A: There are some things that come to mind when you ask this question. One example would be the Riemann Sphere - basically, you have the complex plane $\mathbb{C}$, and a very natural function like $f(z) = \frac{1}{z}$, and you have two basic problems:


*

*$f(z)$ is never $0$.

*$f(0)$ is undefined.


So you add the point $\infty$ to your plane and define the new plane's topology in a way that lets $f(z)$ be defined everywhere.
However, when you do that, you lose the beautiful algebraic properties of $\mathbb{C}$, as this is not even a field anymore.
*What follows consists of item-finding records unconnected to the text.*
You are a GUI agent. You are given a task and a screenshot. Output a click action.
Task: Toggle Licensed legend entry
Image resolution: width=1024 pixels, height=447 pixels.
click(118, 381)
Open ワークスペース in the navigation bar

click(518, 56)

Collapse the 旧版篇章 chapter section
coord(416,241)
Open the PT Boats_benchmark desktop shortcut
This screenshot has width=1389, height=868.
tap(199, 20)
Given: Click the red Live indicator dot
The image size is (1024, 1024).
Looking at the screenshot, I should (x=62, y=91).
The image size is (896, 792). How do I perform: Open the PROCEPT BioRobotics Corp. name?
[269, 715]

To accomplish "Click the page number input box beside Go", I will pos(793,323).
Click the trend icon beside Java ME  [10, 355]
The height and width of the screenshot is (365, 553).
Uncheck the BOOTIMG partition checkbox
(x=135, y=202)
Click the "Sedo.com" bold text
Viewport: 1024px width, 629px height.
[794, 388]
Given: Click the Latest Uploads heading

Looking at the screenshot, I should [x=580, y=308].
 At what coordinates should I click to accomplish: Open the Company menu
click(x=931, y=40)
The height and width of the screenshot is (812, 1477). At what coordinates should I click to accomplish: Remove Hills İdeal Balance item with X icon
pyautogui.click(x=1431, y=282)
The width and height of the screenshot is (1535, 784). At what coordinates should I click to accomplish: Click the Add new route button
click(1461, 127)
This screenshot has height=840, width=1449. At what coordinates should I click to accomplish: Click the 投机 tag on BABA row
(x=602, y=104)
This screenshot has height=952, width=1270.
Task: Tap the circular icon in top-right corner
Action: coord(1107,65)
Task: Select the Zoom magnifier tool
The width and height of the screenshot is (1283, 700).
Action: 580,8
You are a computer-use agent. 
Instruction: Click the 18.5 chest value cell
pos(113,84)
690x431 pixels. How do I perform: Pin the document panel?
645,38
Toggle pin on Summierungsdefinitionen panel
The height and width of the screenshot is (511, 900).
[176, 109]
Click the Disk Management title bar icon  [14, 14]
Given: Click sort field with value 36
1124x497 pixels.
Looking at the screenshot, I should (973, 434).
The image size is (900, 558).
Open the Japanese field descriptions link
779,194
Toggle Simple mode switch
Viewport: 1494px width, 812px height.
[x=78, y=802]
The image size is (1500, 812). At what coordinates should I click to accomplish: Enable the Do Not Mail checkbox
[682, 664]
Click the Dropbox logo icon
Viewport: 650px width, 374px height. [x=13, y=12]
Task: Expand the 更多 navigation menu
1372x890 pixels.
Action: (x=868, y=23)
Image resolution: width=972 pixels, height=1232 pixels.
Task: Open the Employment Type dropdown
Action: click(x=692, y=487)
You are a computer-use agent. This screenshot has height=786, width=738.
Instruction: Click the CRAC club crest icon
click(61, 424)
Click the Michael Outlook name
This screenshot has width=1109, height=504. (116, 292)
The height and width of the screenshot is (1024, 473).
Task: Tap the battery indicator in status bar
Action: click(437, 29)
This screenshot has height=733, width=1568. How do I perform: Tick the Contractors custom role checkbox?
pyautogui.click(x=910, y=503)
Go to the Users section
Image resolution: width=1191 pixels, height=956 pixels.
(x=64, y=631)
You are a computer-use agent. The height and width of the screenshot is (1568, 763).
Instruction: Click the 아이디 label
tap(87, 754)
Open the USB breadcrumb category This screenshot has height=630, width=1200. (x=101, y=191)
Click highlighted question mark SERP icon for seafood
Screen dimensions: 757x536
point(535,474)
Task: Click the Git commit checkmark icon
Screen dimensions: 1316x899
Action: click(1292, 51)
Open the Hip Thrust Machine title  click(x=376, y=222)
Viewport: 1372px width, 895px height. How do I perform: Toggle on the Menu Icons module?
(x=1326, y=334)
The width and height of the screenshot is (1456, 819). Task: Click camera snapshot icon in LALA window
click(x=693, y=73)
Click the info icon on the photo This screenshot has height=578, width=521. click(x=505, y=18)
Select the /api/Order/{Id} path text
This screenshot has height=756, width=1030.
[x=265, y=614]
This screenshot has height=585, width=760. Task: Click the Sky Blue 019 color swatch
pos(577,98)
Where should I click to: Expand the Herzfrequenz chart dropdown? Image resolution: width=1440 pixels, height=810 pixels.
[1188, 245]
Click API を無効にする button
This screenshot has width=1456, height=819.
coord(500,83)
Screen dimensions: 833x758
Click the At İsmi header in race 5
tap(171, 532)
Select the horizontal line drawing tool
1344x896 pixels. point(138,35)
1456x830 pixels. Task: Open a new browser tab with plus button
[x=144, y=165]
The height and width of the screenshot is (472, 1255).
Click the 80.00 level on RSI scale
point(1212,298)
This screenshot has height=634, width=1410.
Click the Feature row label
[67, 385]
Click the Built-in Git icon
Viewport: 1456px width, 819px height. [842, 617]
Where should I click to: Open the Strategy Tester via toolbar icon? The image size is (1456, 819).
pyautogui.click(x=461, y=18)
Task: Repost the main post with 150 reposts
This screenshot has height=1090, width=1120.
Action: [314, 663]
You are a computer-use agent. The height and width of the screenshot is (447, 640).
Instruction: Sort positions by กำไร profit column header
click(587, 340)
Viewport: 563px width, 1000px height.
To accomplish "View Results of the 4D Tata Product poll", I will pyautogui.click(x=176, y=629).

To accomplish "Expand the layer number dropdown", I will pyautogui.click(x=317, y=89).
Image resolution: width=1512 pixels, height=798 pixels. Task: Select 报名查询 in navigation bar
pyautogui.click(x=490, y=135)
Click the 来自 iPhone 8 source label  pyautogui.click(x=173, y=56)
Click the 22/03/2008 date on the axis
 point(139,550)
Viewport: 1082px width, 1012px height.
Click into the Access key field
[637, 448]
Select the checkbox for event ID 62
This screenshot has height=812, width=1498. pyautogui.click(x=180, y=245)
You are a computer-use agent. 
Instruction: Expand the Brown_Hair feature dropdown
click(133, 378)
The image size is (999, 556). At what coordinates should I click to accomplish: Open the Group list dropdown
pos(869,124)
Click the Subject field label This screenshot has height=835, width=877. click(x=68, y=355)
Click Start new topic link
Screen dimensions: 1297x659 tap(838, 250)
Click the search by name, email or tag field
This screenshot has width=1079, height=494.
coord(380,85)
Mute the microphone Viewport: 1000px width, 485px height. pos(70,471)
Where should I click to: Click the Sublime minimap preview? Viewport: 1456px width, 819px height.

In fact, because $\mathbb{C}$ is an algebraically closed field, it has no finite extensions, meaning that if you want to extend $\mathbb{C}$ and still get a field, you will have to add infinitely many independent elements - and that wouldn't be "pretty", in much the same way that $\mathbb{R}$ is not a "pretty" extension of $\mathbb{Q}$ - it adds uncountable many constants, most of which don't have a nice representation.
Other functions have even more complicated and weirder Riemann surfaces that enable them to make more sense than on the standard complex plane, but all of these are of geometric nature and lack the beauty of the algebraic extension of $\mathbb{R}$ to $\mathbb{C}$ 
A: Picard's theorem states that any entire function on $ \mathbb{C}$ that omits more than 1 points is actually constant. i.e. either the range of the function is 1 point  (function is constant), the range omits precisely one point (for example: $ x \rightarrow e^x$ is never $ 0$), or has as range all complex numbers (examples: all polynomials, $ \sin$ and $ \cos$, etc.)
so in your construction, we'd either end up with (generalisations) of quaternions, like Clifford algebras or higher order analogues, or we'd have to start with a non-holomorphic function (like you did with the absolute value function). Anyway, if you demand that it is a field, and contains the reals in some way, you'd end up with the reals, the complex numbers, the quaternions, or the octonions, due to Hurwitz's theorem, meaning that we either end up with something where we can't divide, or something already known.